Exercise instructions
Nothing but the lines below from the one containing "Task: Open 智能体中心 at the bottom" through the one containing "Where should I" should appear in the answer, exact and without pictures.

Data records
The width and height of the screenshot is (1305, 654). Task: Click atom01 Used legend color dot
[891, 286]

* * *

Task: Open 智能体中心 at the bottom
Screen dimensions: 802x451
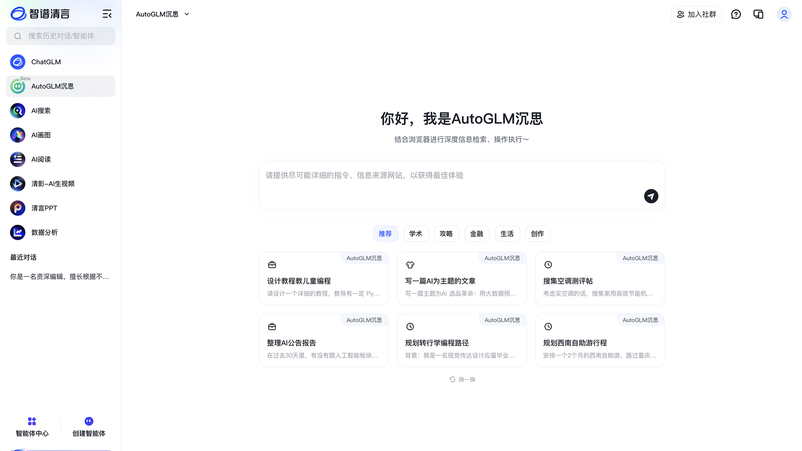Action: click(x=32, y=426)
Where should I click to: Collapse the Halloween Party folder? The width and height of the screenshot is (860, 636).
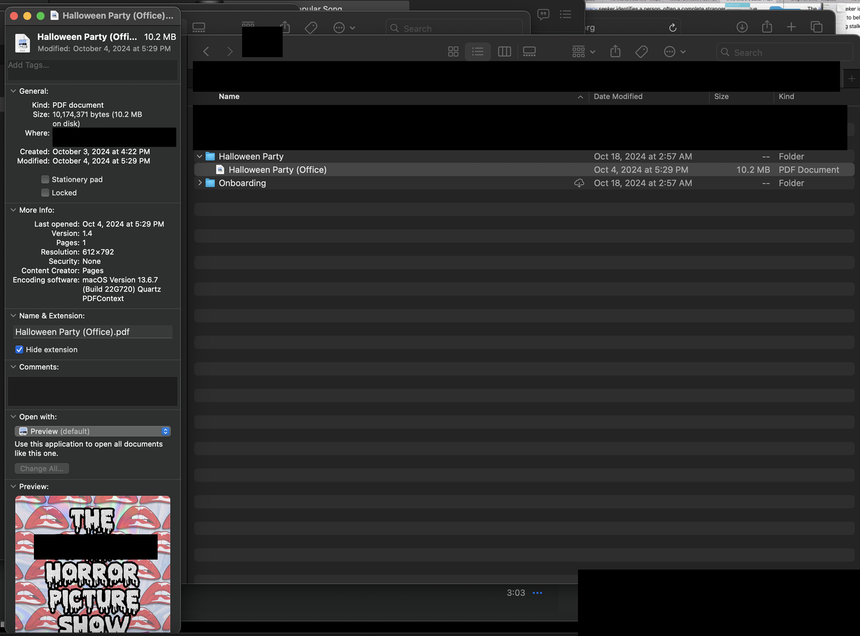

* * *

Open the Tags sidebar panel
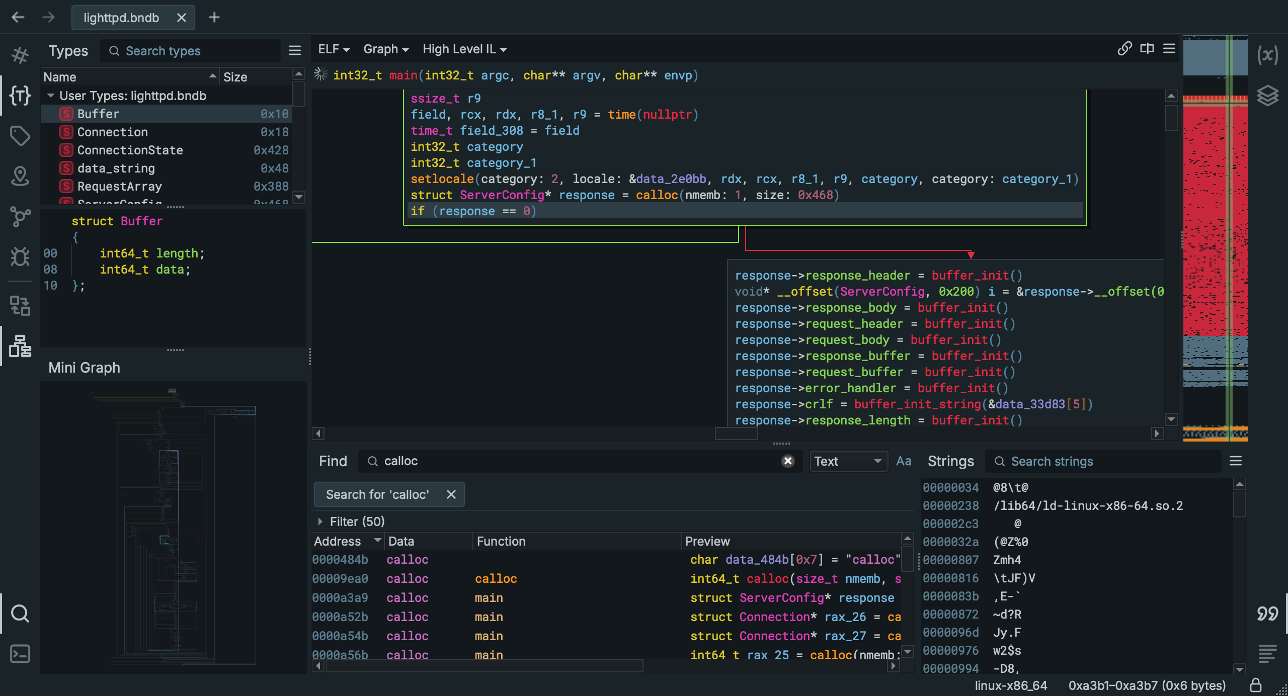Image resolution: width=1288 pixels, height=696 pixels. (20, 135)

Result of the task
Task: Open 智能体中心 at the bottom
Screen dimensions: 802x451
Action: click(x=32, y=426)
Where should I click to: Collapse the Halloween Party folder? The width and height of the screenshot is (860, 636).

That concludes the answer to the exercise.